I want to train a Large Language Model(LLM)1 with some private documents and query various details.
There are open-source available LLMs like Vicuna, LLaMa, etc which can be trained on custom data. However, training these models on custom data is not a trivial task.
After trying out various methods, I ended up using privateGPT2 which is quite easy to train on custom documents. There is no need to format or clean up the data as privateGPT can directly consume documents in many formats like txt, html, epub, pdf, etc.
First, let's clone the repo, install requirements.txt and download the default model.
$ git clone https://github.com/imartinez/privateGPT $ cd privateGPT $ pip3 install -r requirements.txt $ wget https://gpt4all.io/models/ggml-gpt4all-j-v1.3-groovy.bin $ cp example.env .env $ cat .env MODEL_TYPE=GPT4All MODEL_PATH=ggml-gpt4all-j-v1.3-groovy.bin
I have sourced all documents and kept them in a folder called
docs. Let's ingest(train) the data.
$ cp ~/docs/* source_documents $ python ingest.py
This will take a while depending on the number of documents we have. Once the ingestion is done, we can start querying the model.
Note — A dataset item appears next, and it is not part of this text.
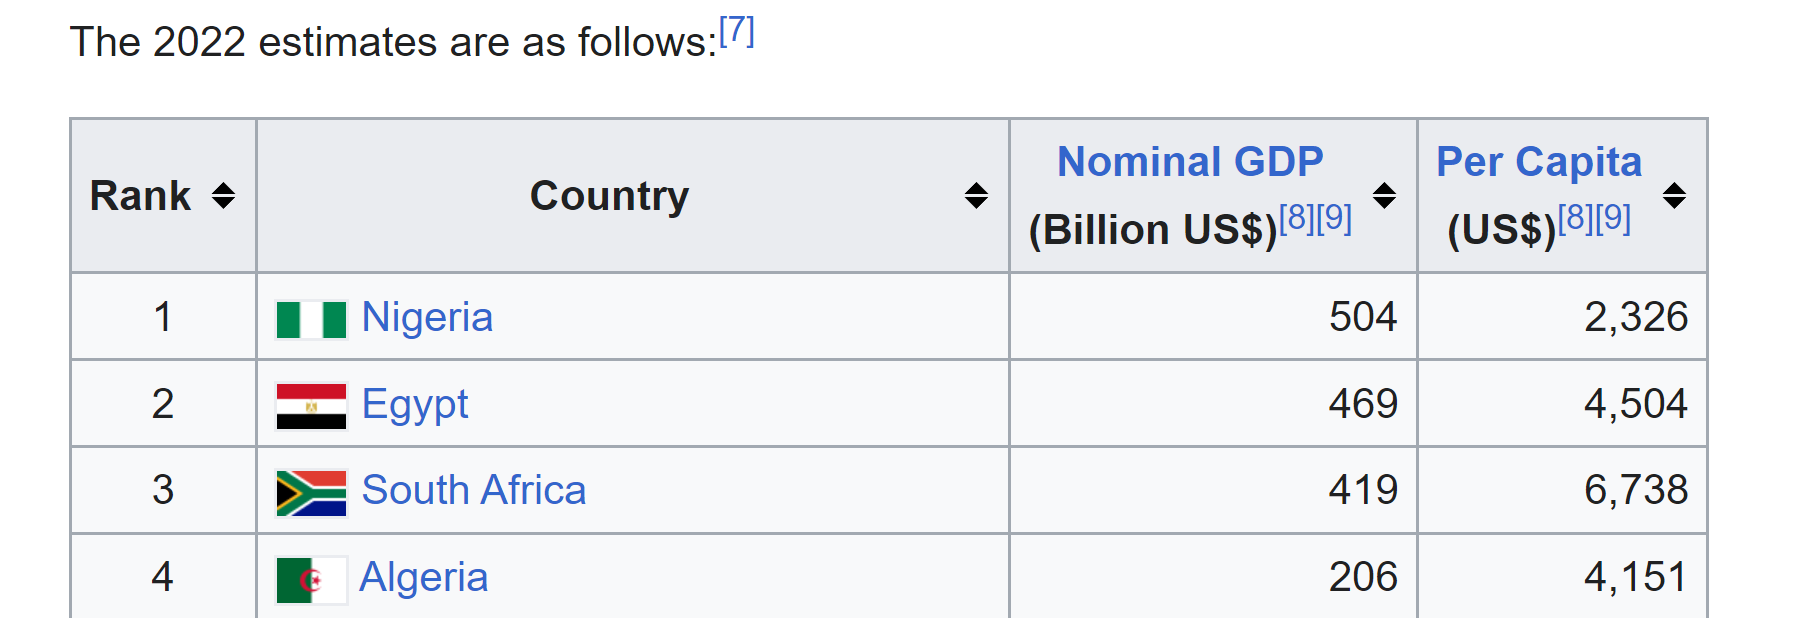The height and width of the screenshot is (618, 1820).
Task: Follow the Nominal GDP header link
Action: pos(1190,162)
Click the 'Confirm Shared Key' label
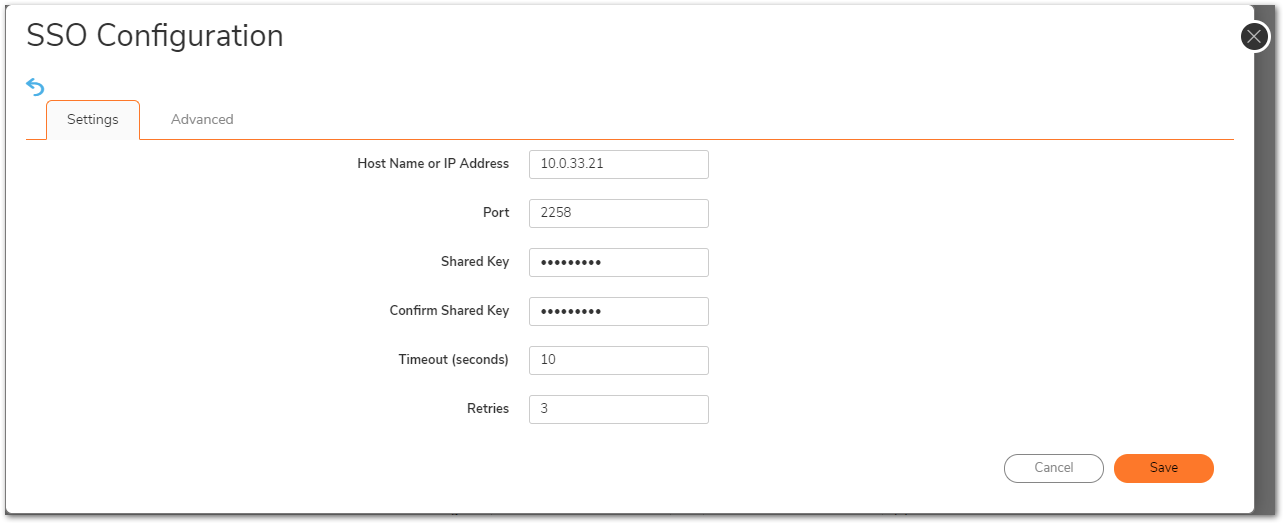This screenshot has height=524, width=1284. click(x=449, y=311)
$ python privateGPT.py Enter a query: Summarise about Gaaliveedu
$ git clone https://huggingface.co/openlm-research/open_llama_13b
$ git clone https://github.com/ggerganov/llama.cpp.git
$ cd llama.cpp
$ python convert.py ../open_llama_13b
We can now update the
.env file to use the new model and start querying again.
$ cat .env MODEL_TYPE=LlamaCpp MODEL_PATH=/path/to/ggml-model-f16.bin $ python privateGPT.py Enter a query: Summarise about Gaaliveedu
This makes it easy to build domain-specific LLMs and use them for various tasks. I have used this to build a chatbot for my internal docs and it is working well.